* _WHAT YOU SHOULD DO_
In the stretch of the immigration statement from "First of all, in" through "the 21st century.", substitute "large majority" for "vast majority" and write out the result.

Statements on Introduced Bills and Joint Resolutionsby Senator Marco Rubio
Posted on 2013-01-29
RUBIO. I thank the Senator.
Mr. President, there has been a lot in the news over the last 24 hours about immigration as an issue that confronts our country. I wanted to put this in the context of that and then talk specifically about the details that are within this.
First of all, in the context of immigration reform, there are things I think the vast majority of Americans would agree. One is this: We have a legal immigration system that is not working for the country. I think that despite the debate which exists about illegal immigration and how to deal with that reality--and that is a real debate that needs to happen--one of the things everyone agrees on is that legal immigration is good for this country. It is an important part of our history and critical part of our future. The legal immigration system we have in place right now does not work for America, and it really does not work for the 21st century.
Let me be clear about one thing: I support family-based immigration. That is how my parents came to this country. I don't want us to do anything that undermines it. I also know that in the 21st century, we can no longer afford to have an immigration system where literally less than 10 percent of the people who come here do so based on the skills they bring to this country.

* _Saved entries_

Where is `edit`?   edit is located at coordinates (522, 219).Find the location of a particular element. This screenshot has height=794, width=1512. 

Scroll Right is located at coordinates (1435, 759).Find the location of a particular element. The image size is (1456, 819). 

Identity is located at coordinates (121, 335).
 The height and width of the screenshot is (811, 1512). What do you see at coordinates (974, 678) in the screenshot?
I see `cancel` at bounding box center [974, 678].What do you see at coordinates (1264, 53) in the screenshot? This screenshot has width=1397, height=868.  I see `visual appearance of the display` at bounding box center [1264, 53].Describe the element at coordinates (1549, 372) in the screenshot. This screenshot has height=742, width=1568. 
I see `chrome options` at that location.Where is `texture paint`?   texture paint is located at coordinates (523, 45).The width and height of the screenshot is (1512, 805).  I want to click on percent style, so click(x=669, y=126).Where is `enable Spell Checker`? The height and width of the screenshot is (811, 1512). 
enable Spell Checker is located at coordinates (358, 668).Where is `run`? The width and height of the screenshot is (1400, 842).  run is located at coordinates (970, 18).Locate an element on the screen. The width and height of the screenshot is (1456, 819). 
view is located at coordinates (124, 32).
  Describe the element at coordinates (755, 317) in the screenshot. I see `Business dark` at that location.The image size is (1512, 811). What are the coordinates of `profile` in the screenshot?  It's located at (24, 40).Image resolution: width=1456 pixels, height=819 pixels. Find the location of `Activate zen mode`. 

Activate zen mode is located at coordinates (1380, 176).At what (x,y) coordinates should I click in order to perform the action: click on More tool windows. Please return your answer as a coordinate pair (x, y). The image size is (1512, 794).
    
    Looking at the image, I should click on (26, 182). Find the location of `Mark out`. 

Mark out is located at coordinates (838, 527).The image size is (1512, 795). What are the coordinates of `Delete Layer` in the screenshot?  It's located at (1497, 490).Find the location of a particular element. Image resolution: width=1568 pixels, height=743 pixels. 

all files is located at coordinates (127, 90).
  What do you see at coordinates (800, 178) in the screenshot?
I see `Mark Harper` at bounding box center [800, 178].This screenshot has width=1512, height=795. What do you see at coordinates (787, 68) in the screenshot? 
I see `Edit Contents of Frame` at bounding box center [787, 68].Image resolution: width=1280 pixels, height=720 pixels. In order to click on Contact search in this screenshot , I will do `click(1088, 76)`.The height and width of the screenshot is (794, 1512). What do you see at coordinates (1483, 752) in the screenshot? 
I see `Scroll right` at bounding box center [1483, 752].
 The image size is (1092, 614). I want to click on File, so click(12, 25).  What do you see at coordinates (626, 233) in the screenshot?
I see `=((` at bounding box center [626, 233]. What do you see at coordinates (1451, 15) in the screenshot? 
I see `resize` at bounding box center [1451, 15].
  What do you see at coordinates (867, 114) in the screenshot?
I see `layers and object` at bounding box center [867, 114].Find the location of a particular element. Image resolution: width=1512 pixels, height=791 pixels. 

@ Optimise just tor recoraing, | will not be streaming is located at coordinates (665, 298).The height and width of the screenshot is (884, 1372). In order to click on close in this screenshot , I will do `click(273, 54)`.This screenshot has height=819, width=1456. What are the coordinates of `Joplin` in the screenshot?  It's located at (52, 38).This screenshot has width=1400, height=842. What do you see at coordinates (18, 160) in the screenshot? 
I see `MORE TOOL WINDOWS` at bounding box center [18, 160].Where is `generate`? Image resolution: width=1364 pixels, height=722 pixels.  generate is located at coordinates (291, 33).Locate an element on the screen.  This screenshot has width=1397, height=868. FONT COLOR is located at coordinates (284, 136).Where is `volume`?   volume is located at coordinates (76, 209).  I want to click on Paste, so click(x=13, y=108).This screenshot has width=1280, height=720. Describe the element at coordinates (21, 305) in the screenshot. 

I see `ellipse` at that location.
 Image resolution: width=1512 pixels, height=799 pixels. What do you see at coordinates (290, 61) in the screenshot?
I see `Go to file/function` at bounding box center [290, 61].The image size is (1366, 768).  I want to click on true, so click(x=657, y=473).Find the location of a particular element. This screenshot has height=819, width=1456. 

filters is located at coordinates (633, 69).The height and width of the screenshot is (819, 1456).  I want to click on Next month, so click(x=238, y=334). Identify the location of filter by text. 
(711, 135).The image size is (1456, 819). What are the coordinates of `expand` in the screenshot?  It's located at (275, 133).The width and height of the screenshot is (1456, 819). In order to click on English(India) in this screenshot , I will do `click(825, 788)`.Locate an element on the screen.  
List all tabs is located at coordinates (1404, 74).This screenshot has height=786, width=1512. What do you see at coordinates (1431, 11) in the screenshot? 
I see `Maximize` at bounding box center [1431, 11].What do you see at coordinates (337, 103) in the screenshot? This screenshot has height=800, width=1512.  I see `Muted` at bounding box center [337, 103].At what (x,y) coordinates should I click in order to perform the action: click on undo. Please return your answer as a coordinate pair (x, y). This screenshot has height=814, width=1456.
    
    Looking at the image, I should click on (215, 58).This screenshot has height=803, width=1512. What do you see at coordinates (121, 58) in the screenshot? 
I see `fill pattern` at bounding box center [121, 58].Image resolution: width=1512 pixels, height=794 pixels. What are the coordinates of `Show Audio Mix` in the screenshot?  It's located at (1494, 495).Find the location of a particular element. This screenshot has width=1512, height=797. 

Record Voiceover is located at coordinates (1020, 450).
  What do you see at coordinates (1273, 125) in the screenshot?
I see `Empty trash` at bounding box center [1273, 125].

* _RESULT_
First of all, in the context of immigration reform, there are things I think the large majority of Americans would agree. One is this: We have a legal immigration system that is not working for the country. I think that despite the debate which exists about illegal immigration and how to deal with that reality--and that is a real debate that needs to happen--one of the things everyone agrees on is that legal immigration is good for this country. It is an important part of our history and critical part of our future. The legal immigration system we have in place right now does not work for America, and it really does not work for the 21st century.